A sequence of numeric, integer64, character or logical vectors, all of same length. For interactive use.
- cols
Only meaningful for lists, data.frames or data.tables. A character vector of column names (or numbers) of x.
- prefix
Either
NULL
(default) or a character vector of length=1 which is prefixed to the row ids, returning a character vector (instead of an integer vector).
Details
At times aggregation (or grouping) operations need to be performed where consecutive runs of identical values should belong to the same group (See rle
). The use for such a function has come up repeatedly on StackOverflow, see the See Also
section. This function allows to generate "run-length" groups directly.
rleid
is designed for interactive use and accepts a sequence of vectors as arguments. For programming, rleidv
might be more useful.
Value
When prefix = NULL
, an integer vector with same length as NROW(x)

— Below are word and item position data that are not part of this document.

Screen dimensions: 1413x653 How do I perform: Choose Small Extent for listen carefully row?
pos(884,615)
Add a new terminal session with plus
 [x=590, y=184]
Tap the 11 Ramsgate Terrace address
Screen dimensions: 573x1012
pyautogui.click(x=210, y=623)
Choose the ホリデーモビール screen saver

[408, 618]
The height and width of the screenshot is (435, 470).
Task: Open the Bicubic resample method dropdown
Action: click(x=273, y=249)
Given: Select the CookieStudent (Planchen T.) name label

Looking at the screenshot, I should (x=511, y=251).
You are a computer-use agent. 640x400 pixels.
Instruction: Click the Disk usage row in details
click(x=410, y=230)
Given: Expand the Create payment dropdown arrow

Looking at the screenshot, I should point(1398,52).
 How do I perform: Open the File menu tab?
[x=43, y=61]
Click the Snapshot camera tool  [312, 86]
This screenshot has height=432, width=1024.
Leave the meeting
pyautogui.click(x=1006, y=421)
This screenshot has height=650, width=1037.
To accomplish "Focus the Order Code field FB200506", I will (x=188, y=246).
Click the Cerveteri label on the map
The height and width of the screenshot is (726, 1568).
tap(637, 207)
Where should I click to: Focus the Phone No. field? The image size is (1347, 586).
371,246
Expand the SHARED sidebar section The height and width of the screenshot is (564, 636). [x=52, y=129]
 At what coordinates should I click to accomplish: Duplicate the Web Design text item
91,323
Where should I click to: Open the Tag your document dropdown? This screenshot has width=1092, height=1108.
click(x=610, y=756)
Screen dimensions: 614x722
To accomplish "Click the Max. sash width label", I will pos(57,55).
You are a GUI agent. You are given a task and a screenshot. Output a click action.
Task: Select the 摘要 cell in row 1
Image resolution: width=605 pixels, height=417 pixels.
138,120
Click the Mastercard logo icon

, else a character vector with the value in prefix
prefixed to the ids obtained.
Examples
DT = data.table(grp=rep(c("A", "B", "C", "A", "B"), c(2,2,3,1,2)), value=1:10)
rleid(DT$grp) # get run-length ids
#> [1] 1 1 2 2 3 3 3 4 5 5
rleidv(DT, "grp") # same as above
#> [1] 1 1 2 2 3 3 3 4 5 5
rleid(DT$grp, prefix="grp") # prefix with 'grp'
#> [1] "grp1" "grp1" "grp2" "grp2" "grp3" "grp3" "grp3" "grp4" "grp5" "grp5"
# get sum of value over run-length groups
DT[, sum(value), by=.(grp, rleid(grp))]
#> grp rleid V1
#> <char> <int> <int>
#> 1: A 1 3
#> 2: B 2 7
#> 3: C 3 18
#> 4: A 4 8
#> 5: B 5 19
DT[, sum(value), by=.(grp, rleid(grp, prefix="grp"))]
#> grp rleid V1
#> <char> <char> <int>
#> 1: A grp1 3
#> 2: B grp2 7
#> 3: C grp3 18
#> 4: A grp4 8
#> 5: B grp5 19